Читать «История западного мышления» онлайн - страница 33

Ричард Тарнас

Итак (согласно дальнейшим диалогам), после исчерпывающих споров и размышлений, Сократ выдвинул основополагающий постулат, который способен стать надежным фундаментом познания и нравственности. Постулат этот звучит так: "Если вещь является доброй и прекрасной, то это происходит оттого, что она содержит архетипическую сущность Добра или Красоты — абсолютных и совершенных, пребывающих на вневременном уровне, трансцендентных по отношению к отдельным преходящим проявлениям и в конечном счете доступных лишь разуму, но не чувствам. Подобные универсалии обладают истинной природой и находятся за пределами обычных человеческих представлений или мнений, существуя независимо от пронизанных ими явлений. Благодаря высшему учению, то есть философии, человеческий разум способен обнаружить и познать эти вечные универсалии".

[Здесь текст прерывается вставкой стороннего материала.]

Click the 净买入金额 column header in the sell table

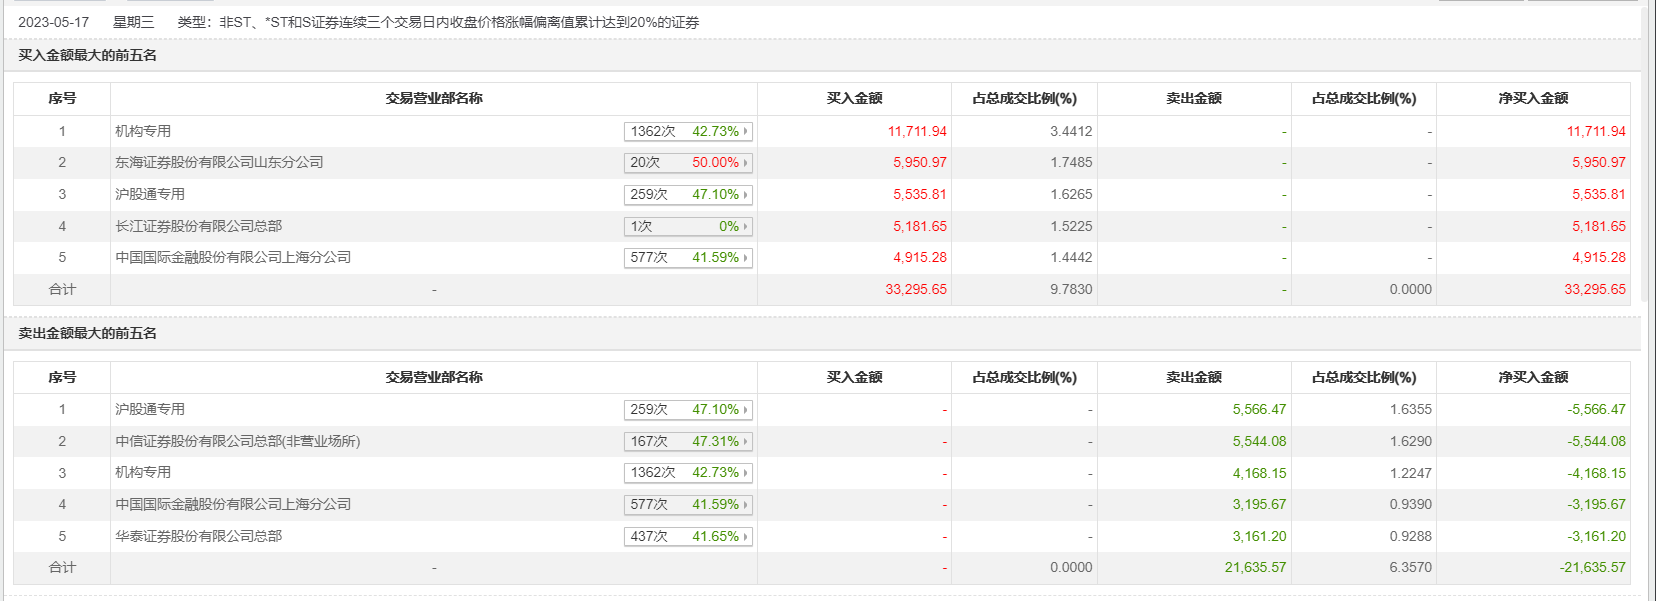click(1533, 377)
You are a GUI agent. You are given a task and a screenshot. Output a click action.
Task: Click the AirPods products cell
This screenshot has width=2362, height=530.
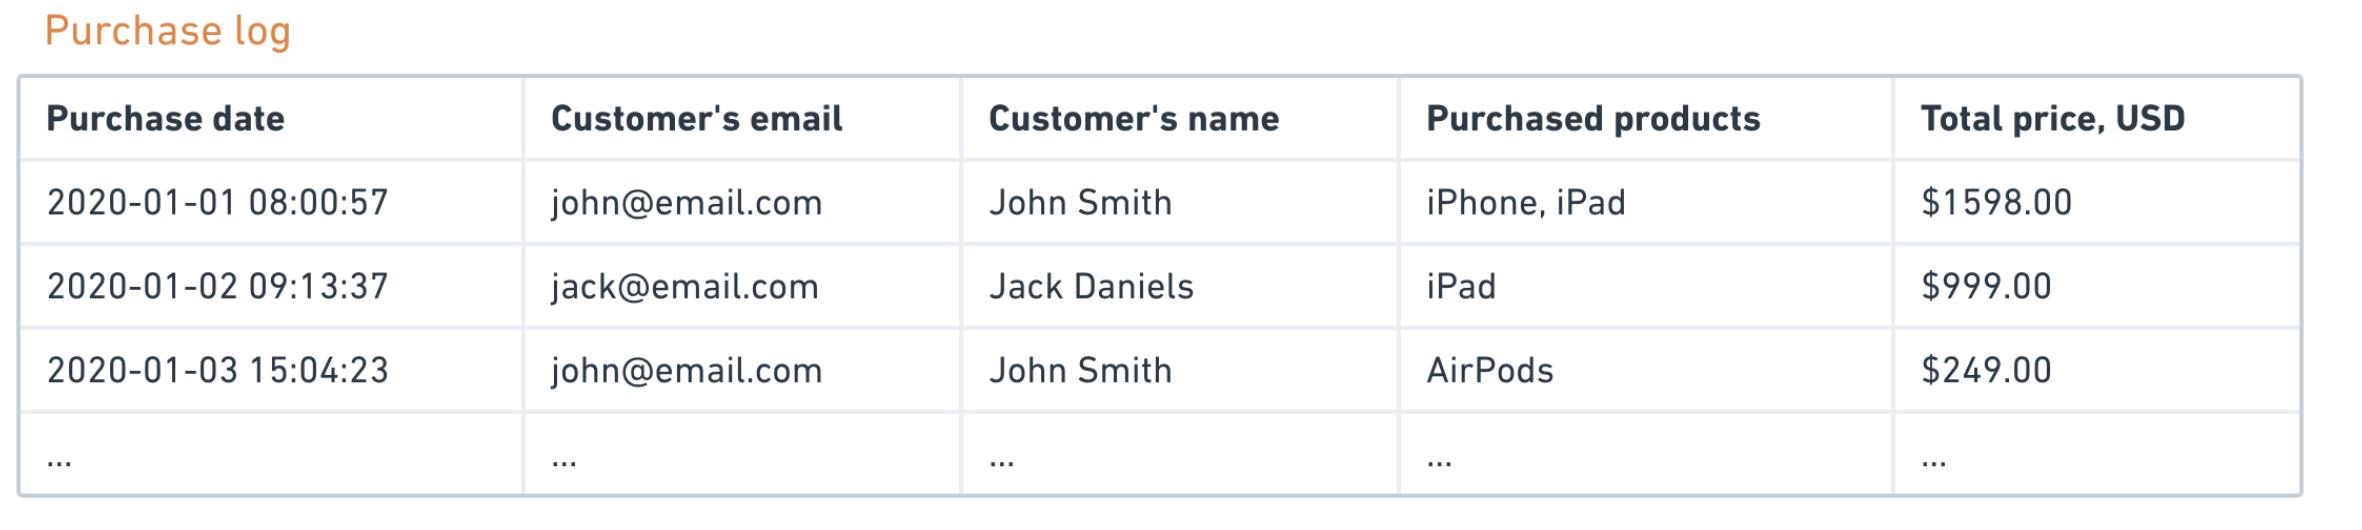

Подписанию Платона гипотеза о "Формах" или "Идеях", хотя и не доказанная, вероятно, предлагала нечто большее, нежели достоверный результат логического спора, предстающее скорее как некая аподиктическая (то есть в высшей степени достоверная и непреложно необходимая) действительность, возвышающаяся надо всеми домыслами, неясностями и заблуждениями человеческого опыта. Ее философское оправдание в конечном итоге самоочевидно для того любителя истины, кто достиг отдаленной цели просветления. Очевидно, Платон подразумевал, что, чутко вслушиваясь в собственный разум и душу, в нравственную добродетель — в той же мере, что и в интеллектуальную истину, — Сократ соприкоснулся с самим мировым порядком, и тот открылся ему. У платоновского Сократа человеческая мысль уже не предоставлена сама себе: она нашла надежную опору в чем-то более основательном. Так, в драматической картине, нарисованной Платоном, парадоксальной развязкой, последовавшей за скептическими поисками Сократом истины, стало его приближение к концепции вечных Идей и прямому их восприятию — к идеям абсолютного Добра, Истины, Красоты и т. д., созерцанием каковых он закончил свои долгие философские искания, придя таким образом к цели.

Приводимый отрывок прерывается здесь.